Like many soccer teams throughout the USSR, the team was formed out of a group of workers, stroitel meaning “builder” in Russian. They were founded soon after Pripyat was completed, playing in the fifth tier of the Soviet football league pyramid, as well as competing in regional competitions.

FC Stroitel, playing in the shadow of the newborn nuclear reactors, in white shirts with blue shorts and red stockings, had their best season in 1985, finishing second and looking good for promotion to the higher reaches of the Soviet league system. Their home ground was called the Avanhard Stadium, capacity 5,000, located a few hundred yards from the now-iconic empty amusement park on Sportyna Street.

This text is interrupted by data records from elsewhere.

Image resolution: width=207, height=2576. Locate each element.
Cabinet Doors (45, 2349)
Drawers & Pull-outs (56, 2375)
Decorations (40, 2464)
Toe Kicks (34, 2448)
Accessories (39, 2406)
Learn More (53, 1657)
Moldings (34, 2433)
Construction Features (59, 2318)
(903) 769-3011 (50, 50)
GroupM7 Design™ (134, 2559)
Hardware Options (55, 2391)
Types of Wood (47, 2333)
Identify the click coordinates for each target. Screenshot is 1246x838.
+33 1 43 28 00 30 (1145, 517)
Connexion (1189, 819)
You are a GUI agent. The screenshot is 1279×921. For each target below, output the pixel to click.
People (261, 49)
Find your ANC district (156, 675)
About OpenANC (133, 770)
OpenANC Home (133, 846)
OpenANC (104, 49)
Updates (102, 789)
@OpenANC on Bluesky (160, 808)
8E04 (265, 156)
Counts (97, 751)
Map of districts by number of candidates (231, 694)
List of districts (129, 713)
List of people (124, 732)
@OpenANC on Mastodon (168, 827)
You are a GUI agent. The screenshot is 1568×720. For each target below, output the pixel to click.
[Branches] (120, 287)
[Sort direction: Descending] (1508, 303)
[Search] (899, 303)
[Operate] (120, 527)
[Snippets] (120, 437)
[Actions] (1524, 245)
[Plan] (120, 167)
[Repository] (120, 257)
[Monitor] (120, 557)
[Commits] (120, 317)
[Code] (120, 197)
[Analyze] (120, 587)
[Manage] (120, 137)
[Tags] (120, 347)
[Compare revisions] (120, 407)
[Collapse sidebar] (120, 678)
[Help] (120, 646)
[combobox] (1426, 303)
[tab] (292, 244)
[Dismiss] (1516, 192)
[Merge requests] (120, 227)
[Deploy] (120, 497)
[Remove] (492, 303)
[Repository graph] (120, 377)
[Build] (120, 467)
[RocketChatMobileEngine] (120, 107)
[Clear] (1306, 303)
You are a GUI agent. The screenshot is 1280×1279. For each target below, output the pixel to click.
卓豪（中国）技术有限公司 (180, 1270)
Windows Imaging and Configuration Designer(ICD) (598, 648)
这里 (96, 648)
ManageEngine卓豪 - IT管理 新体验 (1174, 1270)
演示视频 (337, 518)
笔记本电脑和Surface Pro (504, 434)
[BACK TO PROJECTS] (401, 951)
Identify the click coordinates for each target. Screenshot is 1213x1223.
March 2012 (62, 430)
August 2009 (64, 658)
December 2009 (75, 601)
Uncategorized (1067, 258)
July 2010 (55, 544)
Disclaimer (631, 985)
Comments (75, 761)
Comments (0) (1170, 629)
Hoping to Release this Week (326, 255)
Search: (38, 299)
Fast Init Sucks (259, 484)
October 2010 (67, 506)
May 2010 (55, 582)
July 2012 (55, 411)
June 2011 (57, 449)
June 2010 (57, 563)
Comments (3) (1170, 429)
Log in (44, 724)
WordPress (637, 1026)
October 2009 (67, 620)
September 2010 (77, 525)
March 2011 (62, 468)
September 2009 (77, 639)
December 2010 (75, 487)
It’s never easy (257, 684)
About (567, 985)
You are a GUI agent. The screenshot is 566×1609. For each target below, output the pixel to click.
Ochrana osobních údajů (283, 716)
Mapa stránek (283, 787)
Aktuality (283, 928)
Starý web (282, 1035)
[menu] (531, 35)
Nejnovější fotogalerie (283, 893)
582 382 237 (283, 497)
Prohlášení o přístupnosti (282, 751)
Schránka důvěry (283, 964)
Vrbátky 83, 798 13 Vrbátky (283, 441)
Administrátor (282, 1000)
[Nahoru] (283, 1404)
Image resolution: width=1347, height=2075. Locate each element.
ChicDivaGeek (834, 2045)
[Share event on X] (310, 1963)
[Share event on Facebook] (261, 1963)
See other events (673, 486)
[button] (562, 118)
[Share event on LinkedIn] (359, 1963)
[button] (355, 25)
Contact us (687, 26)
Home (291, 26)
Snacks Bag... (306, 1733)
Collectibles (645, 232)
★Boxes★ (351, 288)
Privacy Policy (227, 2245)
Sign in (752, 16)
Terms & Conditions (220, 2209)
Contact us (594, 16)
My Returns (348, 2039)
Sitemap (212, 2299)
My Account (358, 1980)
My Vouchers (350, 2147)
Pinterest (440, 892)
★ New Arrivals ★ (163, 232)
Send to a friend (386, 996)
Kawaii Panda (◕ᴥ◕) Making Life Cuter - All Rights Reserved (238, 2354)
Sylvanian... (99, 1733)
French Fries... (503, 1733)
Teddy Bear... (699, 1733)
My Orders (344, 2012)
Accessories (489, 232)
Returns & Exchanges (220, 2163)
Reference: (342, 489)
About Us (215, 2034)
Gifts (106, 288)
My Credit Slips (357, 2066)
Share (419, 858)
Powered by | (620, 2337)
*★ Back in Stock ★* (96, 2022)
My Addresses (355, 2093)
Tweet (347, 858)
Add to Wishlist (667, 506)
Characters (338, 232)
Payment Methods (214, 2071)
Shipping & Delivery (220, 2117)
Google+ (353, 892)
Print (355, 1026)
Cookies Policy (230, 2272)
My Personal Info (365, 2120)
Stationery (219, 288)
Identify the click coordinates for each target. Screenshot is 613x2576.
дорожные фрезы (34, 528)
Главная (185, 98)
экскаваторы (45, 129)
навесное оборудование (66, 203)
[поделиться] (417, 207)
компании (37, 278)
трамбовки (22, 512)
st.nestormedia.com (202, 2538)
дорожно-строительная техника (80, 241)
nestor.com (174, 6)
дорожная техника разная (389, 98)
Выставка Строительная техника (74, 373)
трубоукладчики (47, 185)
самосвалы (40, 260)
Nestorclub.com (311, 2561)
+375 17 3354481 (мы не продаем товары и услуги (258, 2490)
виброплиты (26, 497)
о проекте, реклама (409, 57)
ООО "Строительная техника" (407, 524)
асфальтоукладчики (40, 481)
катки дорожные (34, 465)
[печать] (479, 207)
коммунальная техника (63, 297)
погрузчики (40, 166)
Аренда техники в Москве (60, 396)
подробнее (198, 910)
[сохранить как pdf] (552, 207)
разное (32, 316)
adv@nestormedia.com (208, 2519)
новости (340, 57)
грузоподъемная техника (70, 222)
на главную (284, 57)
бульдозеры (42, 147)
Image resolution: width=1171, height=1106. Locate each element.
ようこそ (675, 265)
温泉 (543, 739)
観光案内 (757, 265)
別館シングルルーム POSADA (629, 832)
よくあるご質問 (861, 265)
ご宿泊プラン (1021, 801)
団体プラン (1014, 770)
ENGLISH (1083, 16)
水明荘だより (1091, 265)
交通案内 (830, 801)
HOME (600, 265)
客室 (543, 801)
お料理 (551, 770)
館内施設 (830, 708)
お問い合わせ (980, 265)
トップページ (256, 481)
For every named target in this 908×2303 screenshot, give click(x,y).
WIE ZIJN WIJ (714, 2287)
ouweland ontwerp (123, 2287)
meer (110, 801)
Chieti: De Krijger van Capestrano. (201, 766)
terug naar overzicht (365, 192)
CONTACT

Walking through this silent city of ruins, past the crumbling apartment blocks, shopping precincts, and abandoned hospitals and schools is a haunting experience. But there is something especially poignant about seeing the places built for leisure and entertainment falling apart. Approaching the old stadium, you pass rusted floodlight towers, some toppled over, and into a perfect rectangle of tall trees, surrounded by a concrete moat. It takes a while to recognize that you are looking at the football pitch, surrounded by a running track. Not many places in Chernobyl show the startling reclamation of nature as much the height of the trees on the football field, which have sprung to over 30 feet in just as many years.

On the far side of the old pitch are the remains of the main stand. You can still see the tunnel where the teams would have left the home and away dressing rooms to enter the pitch. Rows of rotting wooden benches line the concrete stand, leading up to the ruins of the covered press box.

Midfield Magazine reported how on April 26, 1986, FC Stroitel Pripyat’s opponents for the upcoming weekend’s fixture, the magnificently Soviet named, FC Mashinostroitel, were preparing to leave for Pripyat. The sharp end of the season was approaching, and the two sides were scheduled to play in the semi-final of the Kyiv Regional Cup. A helicopter landed on FC Mashinostroitel’s training field, and a fraught-looking official informed them, “lads, go home, you’re not going to Pripyat tomorrow.” The cataclysmic events unfolding at Chernobyl meant no football team would ever play there again.